Optimize Apache Spark applications in HDInsight
This article provides an overview of strategies to optimize Apache Spark applications on Azure HDInsight.
Overview
You might face below common Scenarios
- The same spark job is slower than before in the same HDInsight cluster
- The spark job is slower in HDInsight cluster than on-premise or other third party service provider
- The spark job is slower in one HDI cluster than another HDI cluster
The performance of your Apache Spark jobs depends on multiple factors. These performance factors include:
- How your data is stored
- How the cluster is configured
- The operations that are used when processing the data.
- Unhealthy yarn service
- Memory constraints due to improperly sized executors and OutOfMemoryError
- Too many tasks or too few tasks
- Data skew caused a few heavy tasks or slow tasks
- Tasks slower in bad nodes
Step 1: Check if your yarn service is healthy
- Go to Ambari UI:
- Check if ResourceManager or NodeManager alerts
- Check ResourceManager and NodeManager status in YARN > SUMMARY: All NodeManager should be in Started and only Active ResourceManager should be in Started
Check if Yarn UI is accessible through
https://YOURCLUSTERNAME.azurehdinsight.net/yarnui/hn/cluster
Check if any exceptions or errors in ResourceManager log in
/var/log/hadoop-yarn/yarn/hadoop-yarn-resourcemanager-*.log
See more information in Yarn Common Issues
Step 2: Compare your new application resources with yarn available resources
Go to Ambari UI > YARN > SUMMARY, check CLUSTER MEMORY in ServiceMetrics
Check yarn queue metrics in details:
- Go to Yarn UI, check Yarn scheduler metrics through
https://YOURCLUSTERNAME.azurehdinsight.net/yarnui/hn/cluster/scheduler
- Alternatively, you can check yarn scheduler metrics through Yarn Rest API. For example,
curl -u "xxxx" -sS -G "https://YOURCLUSTERNAME.azurehdinsight.net/ws/v1/cluster/scheduler"
. For ESP, you should use domain admin user.
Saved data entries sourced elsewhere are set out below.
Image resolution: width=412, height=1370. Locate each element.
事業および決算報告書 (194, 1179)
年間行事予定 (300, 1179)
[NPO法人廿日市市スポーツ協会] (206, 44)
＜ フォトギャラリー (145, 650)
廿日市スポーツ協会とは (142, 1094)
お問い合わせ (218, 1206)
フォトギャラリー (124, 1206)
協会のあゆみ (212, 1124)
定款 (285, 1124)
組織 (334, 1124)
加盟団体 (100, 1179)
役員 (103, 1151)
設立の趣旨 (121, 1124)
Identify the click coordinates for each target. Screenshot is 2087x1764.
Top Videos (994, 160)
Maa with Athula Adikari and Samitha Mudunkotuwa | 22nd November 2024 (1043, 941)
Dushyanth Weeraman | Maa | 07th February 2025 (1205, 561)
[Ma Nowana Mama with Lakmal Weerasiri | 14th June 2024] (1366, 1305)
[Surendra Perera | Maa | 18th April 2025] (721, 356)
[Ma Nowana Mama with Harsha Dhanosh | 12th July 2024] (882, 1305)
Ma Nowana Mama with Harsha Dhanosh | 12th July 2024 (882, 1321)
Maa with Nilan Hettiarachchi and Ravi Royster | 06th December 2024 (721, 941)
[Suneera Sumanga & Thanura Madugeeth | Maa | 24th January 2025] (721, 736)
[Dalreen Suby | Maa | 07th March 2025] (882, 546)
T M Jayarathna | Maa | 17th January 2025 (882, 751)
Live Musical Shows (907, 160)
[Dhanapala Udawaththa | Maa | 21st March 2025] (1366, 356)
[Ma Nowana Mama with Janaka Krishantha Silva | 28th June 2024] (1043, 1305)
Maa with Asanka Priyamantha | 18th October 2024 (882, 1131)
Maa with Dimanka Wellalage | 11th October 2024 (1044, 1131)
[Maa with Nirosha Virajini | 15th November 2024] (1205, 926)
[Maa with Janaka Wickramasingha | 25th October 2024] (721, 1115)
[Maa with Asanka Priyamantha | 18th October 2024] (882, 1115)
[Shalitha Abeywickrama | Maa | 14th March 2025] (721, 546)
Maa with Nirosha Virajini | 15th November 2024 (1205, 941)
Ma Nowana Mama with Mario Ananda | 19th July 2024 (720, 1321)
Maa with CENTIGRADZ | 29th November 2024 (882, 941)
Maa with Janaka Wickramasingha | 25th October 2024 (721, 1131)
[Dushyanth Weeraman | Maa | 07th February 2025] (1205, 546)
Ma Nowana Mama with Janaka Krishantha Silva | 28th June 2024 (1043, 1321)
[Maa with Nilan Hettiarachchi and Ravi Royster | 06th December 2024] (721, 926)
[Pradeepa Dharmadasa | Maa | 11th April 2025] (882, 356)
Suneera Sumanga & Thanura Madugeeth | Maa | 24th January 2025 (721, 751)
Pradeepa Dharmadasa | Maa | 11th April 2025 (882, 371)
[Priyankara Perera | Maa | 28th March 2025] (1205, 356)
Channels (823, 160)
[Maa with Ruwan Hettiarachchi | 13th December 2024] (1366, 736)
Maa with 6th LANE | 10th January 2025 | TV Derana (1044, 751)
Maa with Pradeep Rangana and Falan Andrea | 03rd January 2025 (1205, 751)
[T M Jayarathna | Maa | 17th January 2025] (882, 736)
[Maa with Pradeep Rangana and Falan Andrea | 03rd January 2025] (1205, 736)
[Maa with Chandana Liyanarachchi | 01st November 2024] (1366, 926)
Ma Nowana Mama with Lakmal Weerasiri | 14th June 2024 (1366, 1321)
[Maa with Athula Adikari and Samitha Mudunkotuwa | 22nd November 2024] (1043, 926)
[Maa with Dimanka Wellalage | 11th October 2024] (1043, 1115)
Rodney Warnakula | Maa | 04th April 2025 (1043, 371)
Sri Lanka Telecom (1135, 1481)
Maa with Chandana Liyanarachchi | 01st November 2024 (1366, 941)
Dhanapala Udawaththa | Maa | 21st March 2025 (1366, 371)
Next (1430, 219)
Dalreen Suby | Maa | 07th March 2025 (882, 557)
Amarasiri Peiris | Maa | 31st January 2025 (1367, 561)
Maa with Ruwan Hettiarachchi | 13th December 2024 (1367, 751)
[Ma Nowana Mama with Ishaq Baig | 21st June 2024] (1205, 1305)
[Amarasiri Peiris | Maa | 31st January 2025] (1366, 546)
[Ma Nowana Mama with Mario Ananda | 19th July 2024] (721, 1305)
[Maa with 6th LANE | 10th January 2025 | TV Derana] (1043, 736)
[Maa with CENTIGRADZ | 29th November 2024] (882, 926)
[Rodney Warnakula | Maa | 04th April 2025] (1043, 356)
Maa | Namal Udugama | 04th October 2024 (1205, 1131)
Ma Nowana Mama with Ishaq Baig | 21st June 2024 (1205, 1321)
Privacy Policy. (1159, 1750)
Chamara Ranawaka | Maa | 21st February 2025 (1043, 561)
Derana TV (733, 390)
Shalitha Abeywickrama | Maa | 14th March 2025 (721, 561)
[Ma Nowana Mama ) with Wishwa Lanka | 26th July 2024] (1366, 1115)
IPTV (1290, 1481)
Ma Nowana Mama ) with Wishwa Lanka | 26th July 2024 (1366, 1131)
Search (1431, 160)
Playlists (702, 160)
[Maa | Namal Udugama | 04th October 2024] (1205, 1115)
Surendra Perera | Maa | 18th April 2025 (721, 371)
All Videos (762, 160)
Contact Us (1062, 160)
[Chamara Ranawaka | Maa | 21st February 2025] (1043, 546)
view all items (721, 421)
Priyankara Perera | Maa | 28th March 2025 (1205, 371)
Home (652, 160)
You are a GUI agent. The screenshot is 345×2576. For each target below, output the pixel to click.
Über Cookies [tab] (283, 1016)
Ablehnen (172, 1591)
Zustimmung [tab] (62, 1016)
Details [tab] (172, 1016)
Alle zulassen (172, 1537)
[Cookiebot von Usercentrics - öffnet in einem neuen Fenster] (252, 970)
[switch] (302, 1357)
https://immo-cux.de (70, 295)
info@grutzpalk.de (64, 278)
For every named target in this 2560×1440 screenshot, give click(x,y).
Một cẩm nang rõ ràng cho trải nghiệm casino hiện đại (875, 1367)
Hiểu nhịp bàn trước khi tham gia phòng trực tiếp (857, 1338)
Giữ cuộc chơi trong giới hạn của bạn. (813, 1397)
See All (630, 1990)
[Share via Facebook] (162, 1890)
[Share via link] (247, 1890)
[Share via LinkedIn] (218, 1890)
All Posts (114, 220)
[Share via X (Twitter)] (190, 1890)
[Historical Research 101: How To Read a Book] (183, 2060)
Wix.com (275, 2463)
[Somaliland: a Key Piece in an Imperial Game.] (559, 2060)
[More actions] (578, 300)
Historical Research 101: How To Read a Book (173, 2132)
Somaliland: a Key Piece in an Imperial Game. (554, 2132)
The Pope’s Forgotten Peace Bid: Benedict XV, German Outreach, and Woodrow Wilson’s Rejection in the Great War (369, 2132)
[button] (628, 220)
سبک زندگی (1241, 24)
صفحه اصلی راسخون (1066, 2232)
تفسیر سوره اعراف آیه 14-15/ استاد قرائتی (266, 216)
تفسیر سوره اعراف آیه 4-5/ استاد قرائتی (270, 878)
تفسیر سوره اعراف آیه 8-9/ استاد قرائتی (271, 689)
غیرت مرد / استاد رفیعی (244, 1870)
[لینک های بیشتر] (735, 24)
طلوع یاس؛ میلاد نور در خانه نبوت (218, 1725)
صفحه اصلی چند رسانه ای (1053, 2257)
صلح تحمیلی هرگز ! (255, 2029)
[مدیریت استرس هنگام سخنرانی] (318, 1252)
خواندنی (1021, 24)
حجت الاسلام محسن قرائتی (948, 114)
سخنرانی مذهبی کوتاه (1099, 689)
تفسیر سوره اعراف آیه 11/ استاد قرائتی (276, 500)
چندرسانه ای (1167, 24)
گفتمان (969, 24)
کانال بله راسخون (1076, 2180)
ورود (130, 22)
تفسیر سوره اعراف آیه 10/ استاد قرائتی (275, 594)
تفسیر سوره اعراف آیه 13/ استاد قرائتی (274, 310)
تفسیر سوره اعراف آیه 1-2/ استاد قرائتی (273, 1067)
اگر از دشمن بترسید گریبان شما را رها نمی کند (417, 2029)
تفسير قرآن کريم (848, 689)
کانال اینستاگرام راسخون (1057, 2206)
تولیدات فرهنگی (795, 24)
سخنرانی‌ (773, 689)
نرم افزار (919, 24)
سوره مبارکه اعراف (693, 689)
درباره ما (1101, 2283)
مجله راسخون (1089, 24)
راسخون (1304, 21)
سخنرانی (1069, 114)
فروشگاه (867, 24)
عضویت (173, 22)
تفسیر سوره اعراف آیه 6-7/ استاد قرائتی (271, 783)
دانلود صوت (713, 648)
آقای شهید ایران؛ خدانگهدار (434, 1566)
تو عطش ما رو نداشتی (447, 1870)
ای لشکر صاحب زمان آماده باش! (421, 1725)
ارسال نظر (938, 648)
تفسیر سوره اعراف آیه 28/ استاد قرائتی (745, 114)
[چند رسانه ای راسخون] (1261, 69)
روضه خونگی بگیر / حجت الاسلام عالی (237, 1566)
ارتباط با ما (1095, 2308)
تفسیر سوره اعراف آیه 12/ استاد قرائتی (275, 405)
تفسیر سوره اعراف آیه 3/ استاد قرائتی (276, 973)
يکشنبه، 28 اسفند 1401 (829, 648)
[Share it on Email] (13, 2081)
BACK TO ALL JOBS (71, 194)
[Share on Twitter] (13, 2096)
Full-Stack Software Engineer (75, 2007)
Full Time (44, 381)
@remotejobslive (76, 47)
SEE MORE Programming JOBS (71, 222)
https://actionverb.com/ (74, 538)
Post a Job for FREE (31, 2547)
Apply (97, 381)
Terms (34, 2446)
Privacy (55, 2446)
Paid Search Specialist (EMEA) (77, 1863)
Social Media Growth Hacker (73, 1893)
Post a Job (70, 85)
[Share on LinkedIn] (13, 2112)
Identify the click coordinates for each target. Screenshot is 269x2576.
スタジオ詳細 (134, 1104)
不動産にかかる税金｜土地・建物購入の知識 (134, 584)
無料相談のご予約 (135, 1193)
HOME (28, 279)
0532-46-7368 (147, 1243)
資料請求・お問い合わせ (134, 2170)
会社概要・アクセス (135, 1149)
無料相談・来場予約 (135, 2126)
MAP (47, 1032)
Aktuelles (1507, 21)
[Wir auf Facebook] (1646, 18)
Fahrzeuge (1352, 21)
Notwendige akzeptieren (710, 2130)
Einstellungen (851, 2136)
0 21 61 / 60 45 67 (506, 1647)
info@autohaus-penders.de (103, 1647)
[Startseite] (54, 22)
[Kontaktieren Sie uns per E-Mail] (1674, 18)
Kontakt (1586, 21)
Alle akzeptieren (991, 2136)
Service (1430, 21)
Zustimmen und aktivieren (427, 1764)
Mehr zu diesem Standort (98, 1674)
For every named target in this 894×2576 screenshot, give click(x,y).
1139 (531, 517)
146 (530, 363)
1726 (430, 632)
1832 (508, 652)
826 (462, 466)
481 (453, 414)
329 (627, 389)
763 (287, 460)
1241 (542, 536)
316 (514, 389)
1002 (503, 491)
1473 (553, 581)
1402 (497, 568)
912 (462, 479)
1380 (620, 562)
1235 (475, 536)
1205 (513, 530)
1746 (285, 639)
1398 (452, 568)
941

- Calculate total resources for your new application
- All executors resources:
spark.executor.instances * (spark.executor.memory + spark.yarn.executor.memoryOverhead) and spark.executor.instances * spark.executor.cores
. See more information in spark executors configuration - ApplicationMaster
- In cluster mode, use
spark.driver.memory
andspark.driver.cores
- In client mode, use
spark.yarn.am.memory+spark.yarn.am.memoryOverhead
andspark.yarn.am.cores
- In cluster mode, use
Note
yarn.scheduler.minimum-allocation-mb <= spark.executor.memory+spark.yarn.executor.memoryOverhead <= yarn.scheduler.maximum-allocation-mb
- Compare your new application total resources with yarn available resources in your specified queue
Step 3: Track your spark application
We need to identify below symptoms through Spark UI or Spark History UI:
- Which stage is slow
- Are total executor CPU v-cores fully utilized in Event-Timeline in Stage tab
- If using spark sql, what's the physical plan in SQL tab
- Is DAG too long in one stage
- Observe tasks metrics(input size, shuffle write size, GC Time) in Stage tab
See more information in Monitoring your Spark Applications
Step 4: Optimize your spark application
There are many optimizations that can help you overcome these challenges, such as caching, and allowing for data skew.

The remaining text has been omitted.